EXTRACTED MATERIAL:
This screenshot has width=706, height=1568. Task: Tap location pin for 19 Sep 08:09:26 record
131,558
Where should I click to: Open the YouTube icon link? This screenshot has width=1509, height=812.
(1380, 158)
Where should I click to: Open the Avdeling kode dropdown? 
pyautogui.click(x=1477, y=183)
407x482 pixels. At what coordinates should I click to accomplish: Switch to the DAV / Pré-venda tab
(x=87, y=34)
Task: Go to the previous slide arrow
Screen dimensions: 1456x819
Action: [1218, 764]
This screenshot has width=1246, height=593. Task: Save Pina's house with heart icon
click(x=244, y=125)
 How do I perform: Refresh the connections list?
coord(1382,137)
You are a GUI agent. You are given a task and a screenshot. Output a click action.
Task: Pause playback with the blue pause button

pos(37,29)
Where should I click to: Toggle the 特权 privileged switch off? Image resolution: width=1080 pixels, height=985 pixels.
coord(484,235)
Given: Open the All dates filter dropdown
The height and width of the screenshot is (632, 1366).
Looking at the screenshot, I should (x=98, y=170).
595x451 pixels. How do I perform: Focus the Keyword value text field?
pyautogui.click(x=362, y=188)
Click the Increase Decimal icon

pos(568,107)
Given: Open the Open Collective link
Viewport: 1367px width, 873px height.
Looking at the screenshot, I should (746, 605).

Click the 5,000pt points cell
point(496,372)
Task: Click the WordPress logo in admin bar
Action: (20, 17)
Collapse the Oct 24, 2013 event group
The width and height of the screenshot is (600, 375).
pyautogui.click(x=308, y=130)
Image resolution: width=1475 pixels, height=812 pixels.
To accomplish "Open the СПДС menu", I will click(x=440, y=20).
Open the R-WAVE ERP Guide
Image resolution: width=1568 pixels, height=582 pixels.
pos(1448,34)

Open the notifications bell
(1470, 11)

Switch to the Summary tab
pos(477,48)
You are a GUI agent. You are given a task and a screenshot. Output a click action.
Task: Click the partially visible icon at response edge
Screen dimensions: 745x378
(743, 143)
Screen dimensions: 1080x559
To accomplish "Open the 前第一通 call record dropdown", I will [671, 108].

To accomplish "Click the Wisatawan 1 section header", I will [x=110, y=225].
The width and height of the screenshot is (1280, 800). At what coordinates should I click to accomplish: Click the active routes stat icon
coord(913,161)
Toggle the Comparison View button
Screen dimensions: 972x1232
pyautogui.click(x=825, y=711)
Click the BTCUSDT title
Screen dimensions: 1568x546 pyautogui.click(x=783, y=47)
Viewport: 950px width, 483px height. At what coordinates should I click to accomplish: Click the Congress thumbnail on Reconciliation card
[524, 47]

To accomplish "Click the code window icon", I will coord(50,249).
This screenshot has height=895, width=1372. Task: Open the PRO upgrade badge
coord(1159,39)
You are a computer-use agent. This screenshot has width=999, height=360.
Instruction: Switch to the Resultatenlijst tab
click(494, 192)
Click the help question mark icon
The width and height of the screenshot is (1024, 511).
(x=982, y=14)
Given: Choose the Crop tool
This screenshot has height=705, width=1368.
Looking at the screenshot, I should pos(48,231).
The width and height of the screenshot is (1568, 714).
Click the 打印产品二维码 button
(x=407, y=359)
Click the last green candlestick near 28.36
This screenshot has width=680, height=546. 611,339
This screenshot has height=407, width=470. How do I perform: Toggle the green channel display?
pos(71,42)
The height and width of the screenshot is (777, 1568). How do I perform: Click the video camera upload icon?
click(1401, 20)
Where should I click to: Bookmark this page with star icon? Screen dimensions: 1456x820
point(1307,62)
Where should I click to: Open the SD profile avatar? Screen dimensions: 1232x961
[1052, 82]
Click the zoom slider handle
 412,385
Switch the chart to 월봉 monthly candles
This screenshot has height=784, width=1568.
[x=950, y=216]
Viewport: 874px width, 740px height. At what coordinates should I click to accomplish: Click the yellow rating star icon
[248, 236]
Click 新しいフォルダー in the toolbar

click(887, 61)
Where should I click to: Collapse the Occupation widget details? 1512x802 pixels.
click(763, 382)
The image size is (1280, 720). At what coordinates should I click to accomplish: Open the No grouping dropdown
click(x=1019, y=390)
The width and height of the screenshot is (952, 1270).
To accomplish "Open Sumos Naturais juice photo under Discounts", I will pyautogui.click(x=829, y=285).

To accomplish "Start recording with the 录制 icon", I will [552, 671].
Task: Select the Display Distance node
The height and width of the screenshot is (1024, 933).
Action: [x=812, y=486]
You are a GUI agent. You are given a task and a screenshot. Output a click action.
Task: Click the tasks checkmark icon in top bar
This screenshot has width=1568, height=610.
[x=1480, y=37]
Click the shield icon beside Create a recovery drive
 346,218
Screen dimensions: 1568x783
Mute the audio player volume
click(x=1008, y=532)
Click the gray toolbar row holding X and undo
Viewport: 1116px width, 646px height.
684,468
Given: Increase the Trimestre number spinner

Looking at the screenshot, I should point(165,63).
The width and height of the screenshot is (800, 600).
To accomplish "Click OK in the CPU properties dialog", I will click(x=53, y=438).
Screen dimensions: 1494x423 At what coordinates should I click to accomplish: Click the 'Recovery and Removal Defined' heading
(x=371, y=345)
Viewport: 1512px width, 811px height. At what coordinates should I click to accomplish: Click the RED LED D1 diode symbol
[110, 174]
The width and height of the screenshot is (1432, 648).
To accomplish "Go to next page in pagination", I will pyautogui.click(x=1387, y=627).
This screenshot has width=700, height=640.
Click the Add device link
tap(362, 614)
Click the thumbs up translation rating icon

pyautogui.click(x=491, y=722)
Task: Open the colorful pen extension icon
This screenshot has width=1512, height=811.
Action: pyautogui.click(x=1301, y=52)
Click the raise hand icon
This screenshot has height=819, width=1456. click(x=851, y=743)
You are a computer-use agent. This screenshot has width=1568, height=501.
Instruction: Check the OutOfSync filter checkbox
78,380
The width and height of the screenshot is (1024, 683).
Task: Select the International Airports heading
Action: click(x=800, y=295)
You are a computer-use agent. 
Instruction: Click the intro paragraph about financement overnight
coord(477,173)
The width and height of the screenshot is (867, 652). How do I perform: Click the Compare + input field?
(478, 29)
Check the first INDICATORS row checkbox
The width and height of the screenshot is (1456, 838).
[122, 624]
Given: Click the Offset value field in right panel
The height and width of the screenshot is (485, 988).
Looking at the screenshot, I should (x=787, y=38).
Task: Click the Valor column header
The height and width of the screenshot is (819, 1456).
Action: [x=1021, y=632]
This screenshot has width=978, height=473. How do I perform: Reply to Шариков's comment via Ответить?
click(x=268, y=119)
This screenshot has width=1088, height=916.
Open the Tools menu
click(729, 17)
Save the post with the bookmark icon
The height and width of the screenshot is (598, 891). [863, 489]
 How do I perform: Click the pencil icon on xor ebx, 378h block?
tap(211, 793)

INSTRUCTION:
Swap "How do I perform:" for "How do I do this:" everywhere in the listing above and write it out again, with everything else left unchanged.

RESPONSE FOR THIS EXERCISE:
This screenshot has width=706, height=1568. Task: Tap location pin for 19 Sep 08:09:26 record
131,558
Where should I click to: Open the YouTube icon link? This screenshot has width=1509, height=812.
(1380, 158)
Where should I click to: Open the Avdeling kode dropdown? 
pyautogui.click(x=1477, y=183)
407x482 pixels. At what coordinates should I click to accomplish: Switch to the DAV / Pré-venda tab
(x=87, y=34)
Task: Go to the previous slide arrow
Screen dimensions: 1456x819
Action: [1218, 764]
This screenshot has width=1246, height=593. Task: Save Pina's house with heart icon
click(x=244, y=125)
 How do I do this: Refresh the connections list?
coord(1382,137)
You are a GUI agent. You are given a task and a screenshot. Output a click action.
Task: Pause playback with the blue pause button

pos(37,29)
Where should I click to: Toggle the 特权 privileged switch off? Image resolution: width=1080 pixels, height=985 pixels.
coord(484,235)
Given: Open the All dates filter dropdown
The height and width of the screenshot is (632, 1366).
Looking at the screenshot, I should (x=98, y=170).
595x451 pixels. How do I do this: Focus the Keyword value text field?
pyautogui.click(x=362, y=188)
Click the Increase Decimal icon

pos(568,107)
Given: Open the Open Collective link
Viewport: 1367px width, 873px height.
Looking at the screenshot, I should (746, 605).

Click the 5,000pt points cell
point(496,372)
Task: Click the WordPress logo in admin bar
Action: (20, 17)
Collapse the Oct 24, 2013 event group
The width and height of the screenshot is (600, 375).
pyautogui.click(x=308, y=130)
Image resolution: width=1475 pixels, height=812 pixels.
To accomplish "Open the СПДС menu", I will click(x=440, y=20).
Open the R-WAVE ERP Guide
Image resolution: width=1568 pixels, height=582 pixels.
pos(1448,34)

Open the notifications bell
(1470, 11)

Switch to the Summary tab
pos(477,48)
You are a GUI agent. You are given a task and a screenshot. Output a click action.
Task: Click the partially visible icon at response edge
Screen dimensions: 745x378
(743, 143)
Screen dimensions: 1080x559
To accomplish "Open the 前第一通 call record dropdown", I will [671, 108].

To accomplish "Click the Wisatawan 1 section header", I will [x=110, y=225].
The width and height of the screenshot is (1280, 800). At what coordinates should I click to accomplish: Click the active routes stat icon
coord(913,161)
Toggle the Comparison View button
Screen dimensions: 972x1232
pyautogui.click(x=825, y=711)
Click the BTCUSDT title
Screen dimensions: 1568x546 pyautogui.click(x=783, y=47)
Viewport: 950px width, 483px height. At what coordinates should I click to accomplish: Click the Congress thumbnail on Reconciliation card
[524, 47]

To accomplish "Click the code window icon", I will coord(50,249).
This screenshot has height=895, width=1372. Task: Open the PRO upgrade badge
coord(1159,39)
You are a computer-use agent. This screenshot has width=999, height=360.
Instruction: Switch to the Resultatenlijst tab
click(494, 192)
Click the help question mark icon
The width and height of the screenshot is (1024, 511).
(x=982, y=14)
Given: Choose the Crop tool
This screenshot has height=705, width=1368.
Looking at the screenshot, I should pos(48,231).
The width and height of the screenshot is (1568, 714).
Click the 打印产品二维码 button
(x=407, y=359)
Click the last green candlestick near 28.36
This screenshot has width=680, height=546. 611,339
This screenshot has height=407, width=470. How do I do this: Toggle the green channel display?
pos(71,42)
The height and width of the screenshot is (777, 1568). How do I do this: Click the video camera upload icon?
click(1401, 20)
Where should I click to: Bookmark this page with star icon? Screen dimensions: 1456x820
point(1307,62)
Where should I click to: Open the SD profile avatar? Screen dimensions: 1232x961
[1052, 82]
Click the zoom slider handle
 412,385
Switch the chart to 월봉 monthly candles
This screenshot has height=784, width=1568.
[x=950, y=216]
Viewport: 874px width, 740px height. At what coordinates should I click to accomplish: Click the yellow rating star icon
[248, 236]
Click 新しいフォルダー in the toolbar

click(887, 61)
Where should I click to: Collapse the Occupation widget details? 1512x802 pixels.
click(763, 382)
The image size is (1280, 720). At what coordinates should I click to accomplish: Open the No grouping dropdown
click(x=1019, y=390)
The width and height of the screenshot is (952, 1270).
To accomplish "Open Sumos Naturais juice photo under Discounts", I will pyautogui.click(x=829, y=285).

To accomplish "Start recording with the 录制 icon", I will [552, 671].
Task: Select the Display Distance node
The height and width of the screenshot is (1024, 933).
Action: [x=812, y=486]
You are a GUI agent. You are given a task and a screenshot. Output a click action.
Task: Click the tasks checkmark icon in top bar
This screenshot has width=1568, height=610.
[x=1480, y=37]
Click the shield icon beside Create a recovery drive
 346,218
Screen dimensions: 1568x783
Mute the audio player volume
click(x=1008, y=532)
Click the gray toolbar row holding X and undo
Viewport: 1116px width, 646px height.
684,468
Given: Increase the Trimestre number spinner

Looking at the screenshot, I should point(165,63).
The width and height of the screenshot is (800, 600).
To accomplish "Click OK in the CPU properties dialog", I will click(x=53, y=438).
Screen dimensions: 1494x423 At what coordinates should I click to accomplish: Click the 'Recovery and Removal Defined' heading
(x=371, y=345)
Viewport: 1512px width, 811px height. At what coordinates should I click to accomplish: Click the RED LED D1 diode symbol
[110, 174]
The width and height of the screenshot is (1432, 648).
To accomplish "Go to next page in pagination", I will pyautogui.click(x=1387, y=627).
This screenshot has width=700, height=640.
Click the Add device link
tap(362, 614)
Click the thumbs up translation rating icon

pyautogui.click(x=491, y=722)
Task: Open the colorful pen extension icon
This screenshot has width=1512, height=811.
Action: pyautogui.click(x=1301, y=52)
Click the raise hand icon
This screenshot has height=819, width=1456. click(x=851, y=743)
You are a computer-use agent. This screenshot has width=1568, height=501.
Instruction: Check the OutOfSync filter checkbox
78,380
The width and height of the screenshot is (1024, 683).
Task: Select the International Airports heading
Action: click(x=800, y=295)
You are a computer-use agent. 
Instruction: Click the intro paragraph about financement overnight
coord(477,173)
The width and height of the screenshot is (867, 652). How do I do this: Click the Compare + input field?
(478, 29)
Check the first INDICATORS row checkbox
The width and height of the screenshot is (1456, 838).
[122, 624]
Given: Click the Offset value field in right panel
The height and width of the screenshot is (485, 988).
Looking at the screenshot, I should (x=787, y=38).
Task: Click the Valor column header
The height and width of the screenshot is (819, 1456).
Action: [x=1021, y=632]
This screenshot has width=978, height=473. How do I do this: Reply to Шариков's comment via Ответить?
click(x=268, y=119)
This screenshot has width=1088, height=916.
Open the Tools menu
click(729, 17)
Save the post with the bookmark icon
The height and width of the screenshot is (598, 891). [863, 489]
 How do I do this: Click the pencil icon on xor ebx, 378h block?
tap(211, 793)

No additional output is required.